• _DATA FOR PROCESSING_:

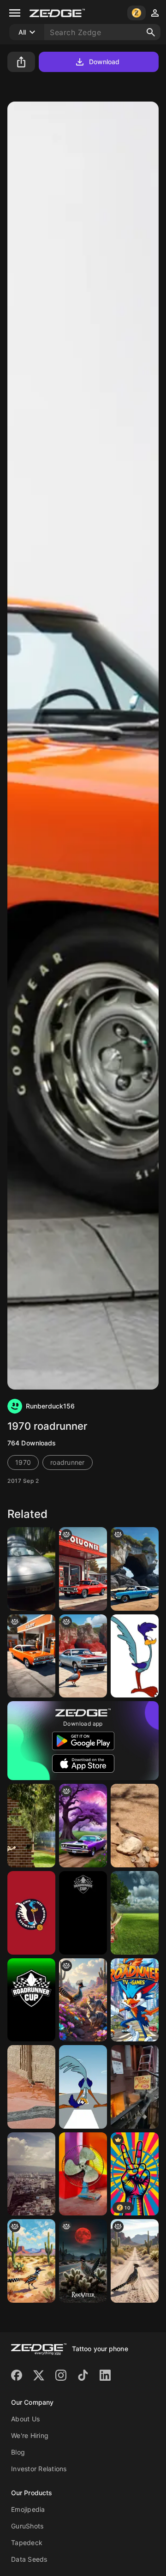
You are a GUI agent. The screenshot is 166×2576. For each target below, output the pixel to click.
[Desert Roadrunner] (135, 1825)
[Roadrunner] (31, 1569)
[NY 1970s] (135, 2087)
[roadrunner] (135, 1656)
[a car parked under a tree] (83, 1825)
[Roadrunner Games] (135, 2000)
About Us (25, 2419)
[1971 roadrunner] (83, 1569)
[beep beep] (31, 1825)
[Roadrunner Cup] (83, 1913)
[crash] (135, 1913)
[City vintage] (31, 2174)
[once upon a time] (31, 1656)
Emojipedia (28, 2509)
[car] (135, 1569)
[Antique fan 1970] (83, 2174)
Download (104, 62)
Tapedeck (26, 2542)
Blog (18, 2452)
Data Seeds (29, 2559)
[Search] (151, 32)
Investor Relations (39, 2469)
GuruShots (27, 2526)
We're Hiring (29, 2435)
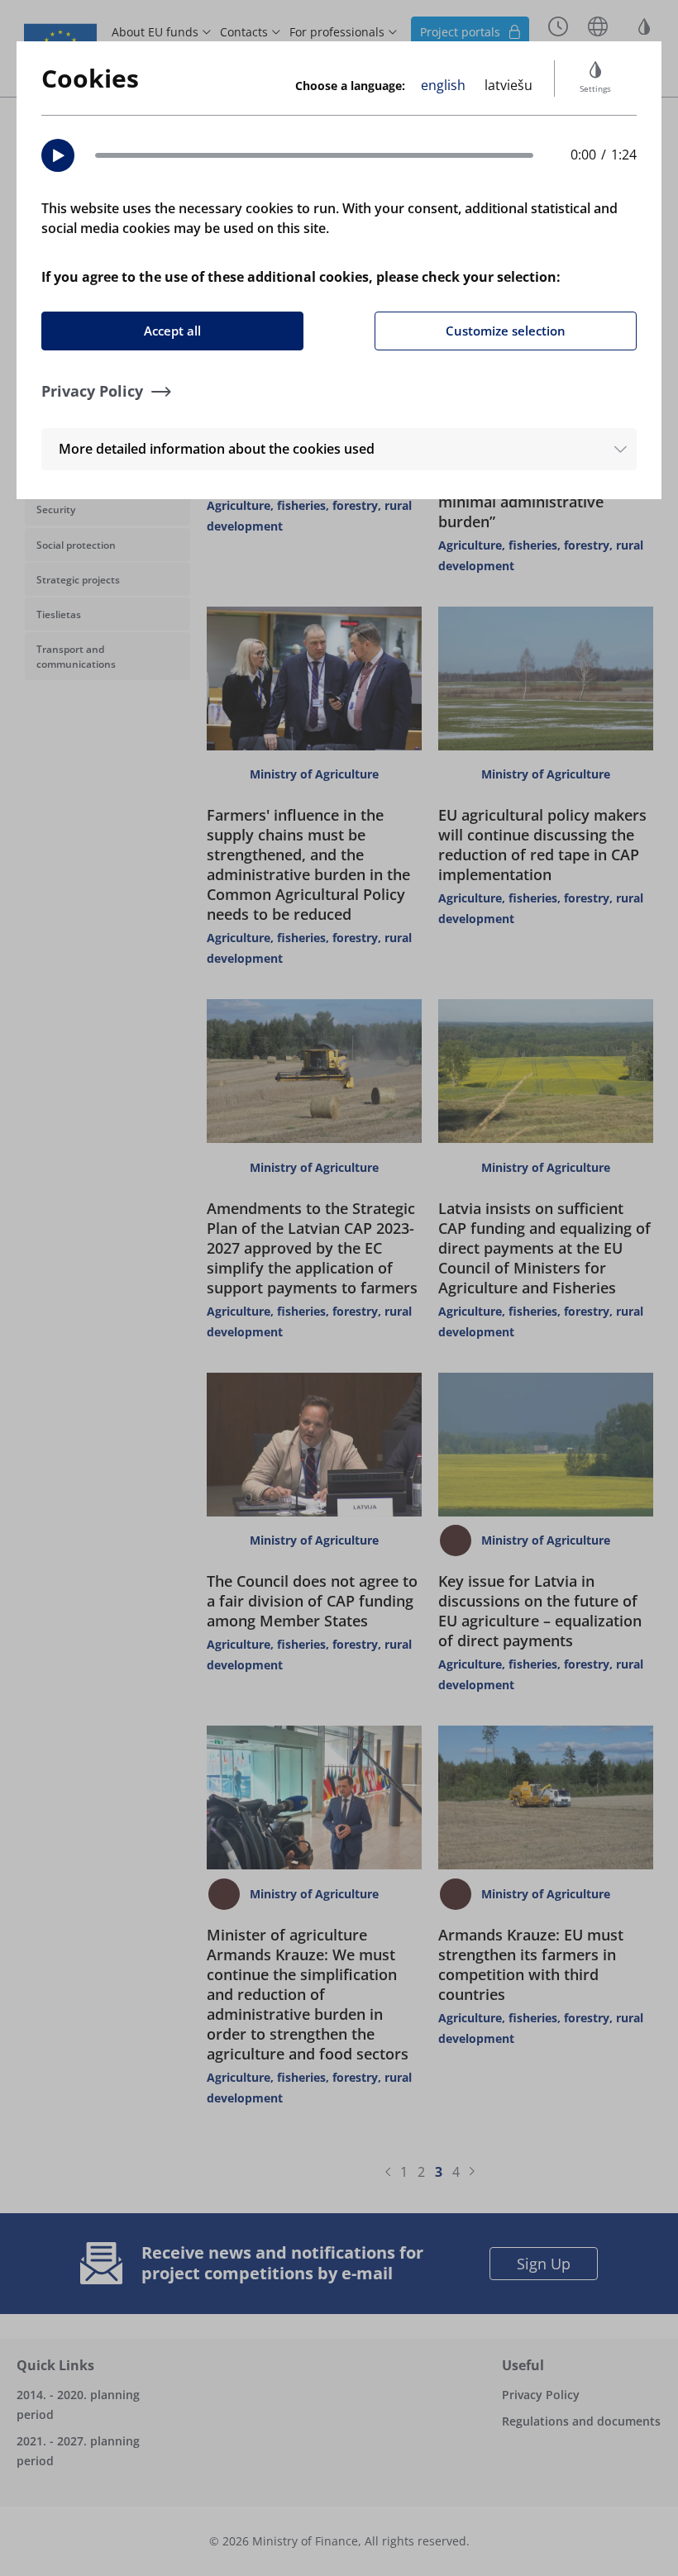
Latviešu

• _WHAT THE TASK REQUIRES_: Quote the material in full and exactly; do not carry over its pictures.

• _RESULT FOR THIS EXERCISE_:
You are a GUI agent. The screenshot is 166×2576. For each target below, output the pixel to click.
[Desert Roadrunner] (135, 1825)
[Roadrunner] (31, 1569)
[NY 1970s] (135, 2087)
[roadrunner] (135, 1656)
[a car parked under a tree] (83, 1825)
[Roadrunner Games] (135, 2000)
About Us (25, 2419)
[1971 roadrunner] (83, 1569)
[beep beep] (31, 1825)
[Roadrunner Cup] (83, 1913)
[crash] (135, 1913)
[City vintage] (31, 2174)
[once upon a time] (31, 1656)
Emojipedia (28, 2509)
[car] (135, 1569)
[Antique fan 1970] (83, 2174)
Download (104, 62)
Tapedeck (26, 2542)
Blog (18, 2452)
Data Seeds (29, 2559)
[Search] (151, 32)
Investor Relations (39, 2469)
GuruShots (27, 2526)
We're Hiring (29, 2435)
Latviešu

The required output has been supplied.